The U.S. Fish and Wildlife Service provided input on the draft report along with scientists and fishery managers from the Nez Perce Tribe and the state of Oregon.
The actions recommended in the draft report would benefit other species in addition to salmon, including bull trout and lamprey, said Martha Williams, director for U.S. Fish and Wildlife.
Now fish ladders at dams prevent passage of about 50% of adult Pacific lamprey, such that fewer than 1% make it to the upper portions of the Columbia and Snake river basin, the draft report said.
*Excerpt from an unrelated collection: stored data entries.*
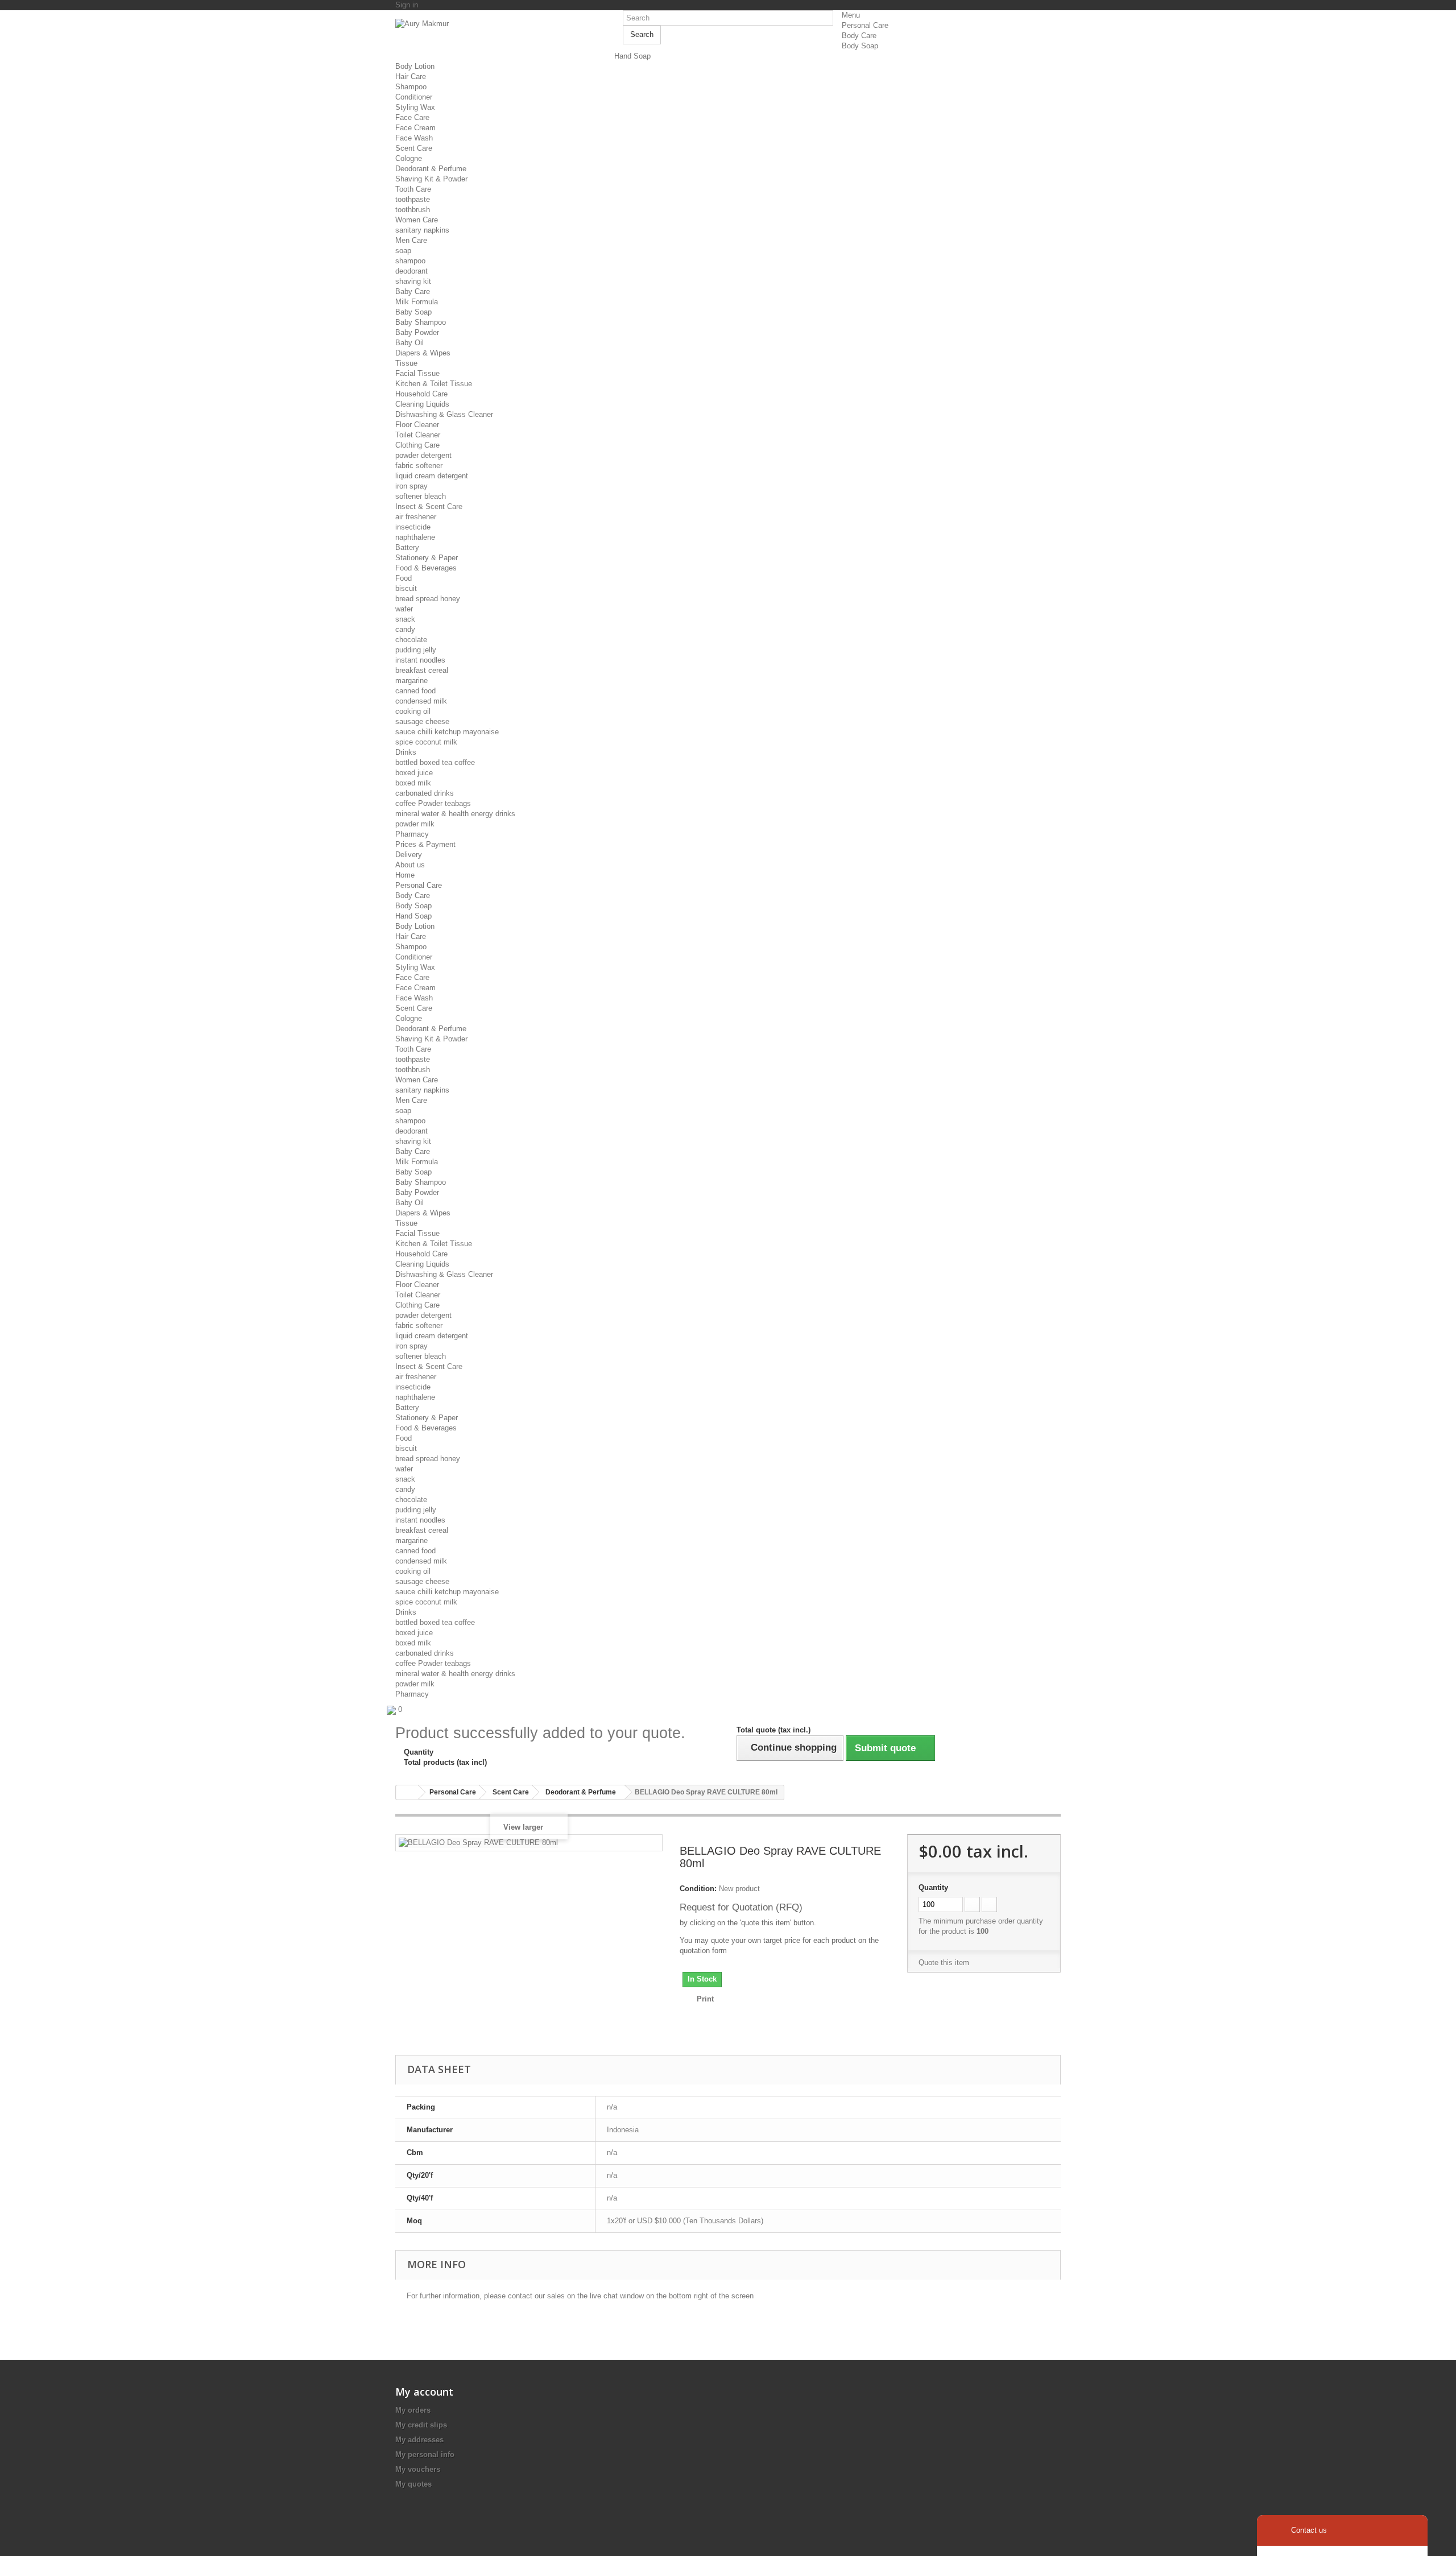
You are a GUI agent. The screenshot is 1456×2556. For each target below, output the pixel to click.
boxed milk (413, 783)
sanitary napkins (422, 230)
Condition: (698, 1888)
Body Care (859, 35)
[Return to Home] (407, 1792)
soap (403, 250)
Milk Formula (416, 301)
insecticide (413, 527)
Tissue (406, 363)
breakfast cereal (421, 670)
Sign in (406, 5)
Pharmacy (412, 834)
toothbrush (412, 209)
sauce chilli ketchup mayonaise (447, 731)
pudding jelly (415, 650)
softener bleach (420, 496)
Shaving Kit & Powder (431, 179)
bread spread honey (427, 598)
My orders (413, 2410)
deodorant (411, 271)
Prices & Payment (425, 844)
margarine (411, 680)
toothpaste (412, 199)
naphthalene (415, 537)
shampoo (410, 261)
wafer (404, 609)
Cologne (408, 158)
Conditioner (413, 97)
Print (705, 1999)
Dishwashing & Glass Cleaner (444, 414)
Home (405, 875)
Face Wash (414, 138)
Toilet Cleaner (417, 435)
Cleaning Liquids (422, 404)
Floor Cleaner (417, 424)
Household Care (421, 394)
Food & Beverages (426, 568)
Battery (407, 547)
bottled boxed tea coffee (435, 762)
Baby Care (412, 291)
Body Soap (860, 46)
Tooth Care (413, 189)
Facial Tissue (417, 373)
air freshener (415, 516)
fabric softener (418, 465)
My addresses (419, 2439)
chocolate (411, 639)
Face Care (412, 117)
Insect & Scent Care (428, 506)
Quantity (933, 1887)
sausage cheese (422, 721)
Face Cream (415, 127)
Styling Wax (415, 107)
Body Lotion (415, 66)
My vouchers (417, 2469)
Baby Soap (413, 312)
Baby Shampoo (420, 322)
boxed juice (414, 772)
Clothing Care (417, 445)
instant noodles (420, 660)
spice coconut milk (426, 742)
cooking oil (413, 711)
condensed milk (421, 701)
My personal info (424, 2454)
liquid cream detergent (431, 476)
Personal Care (865, 25)
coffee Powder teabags (433, 803)
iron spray (411, 486)
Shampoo (411, 86)
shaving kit (413, 281)
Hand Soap (632, 56)
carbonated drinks (424, 793)
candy (405, 629)
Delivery (408, 854)
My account (424, 2391)
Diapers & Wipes (422, 353)
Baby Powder (417, 332)
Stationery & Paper (426, 557)
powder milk (415, 824)
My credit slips (421, 2425)
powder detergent (423, 455)
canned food (415, 690)
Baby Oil (409, 342)
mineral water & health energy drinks (455, 813)
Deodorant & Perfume (430, 168)
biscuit (406, 588)
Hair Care (410, 76)
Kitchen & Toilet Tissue (433, 383)
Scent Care (413, 148)
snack (405, 619)
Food (403, 578)
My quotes (413, 2484)
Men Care (411, 240)
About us (410, 865)
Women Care (416, 220)
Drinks (405, 752)
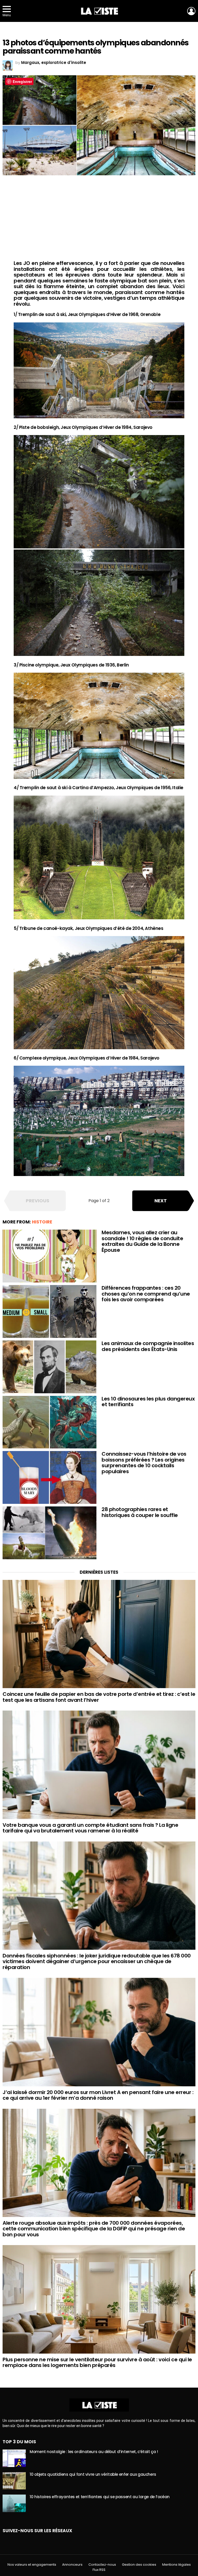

And juvenile lamprey die en masse when they hit the turbine screens meant to protect juvenile salmon, it said.
The northern pikeminnow that feed on juvenile salmon and steelhead could be reduced if the reservoirs behind dams that they thrive in were eliminated, the draft report said.
Similarly, faster flowing water could reduce undesirable species like walleye, smallmouth bass and catfish that feed on native juvenile salmon, steelhead and lamprey, it said.
REPLACING SNAKE DAMS HYDROPOWER
The second report released Tuesday, "BPA Lower Snake River Dams Power Replacement Study," was commissioned by the Bonneville Power Administration and prepared by Energy and Environmental Economics.
"Replacing the four lower Snake River dams while meeting clean energy goals and system reliability is possible, but comes at a substantial cost," it concluded.
It estimated that the cost would be $11 billion to $19 billion to replace power production by 2045.
If public power customers had to pay that cost, they would be billed an estimated $100 to $230 more per household per year, the study found.
However, a Department of Energy official said it was "exceedingly unlikely" that Congress would allow the cost of replacing power systems to fall on BPA customers.
Hydropower could be replaced in five to seven years, but it is possible that the work could take 10 to 20 year if large new energy transmission systems are required, said Jeremiah Baumann, chief of staff for the DOE Office of Infrastructure, which oversees BPA.
The cost projection of up to $19 billion relied on what he called "realistic scenarios" of technology improvement.
The two new federal reports come a month after a draft report ordered by Gov. Jay Inslee and Washington U.S. Sen. Patty Murray, both democrats, found that breaching the dams was doable.
Murray and Inslee will use the final report to make a recommendation about the future of the dams.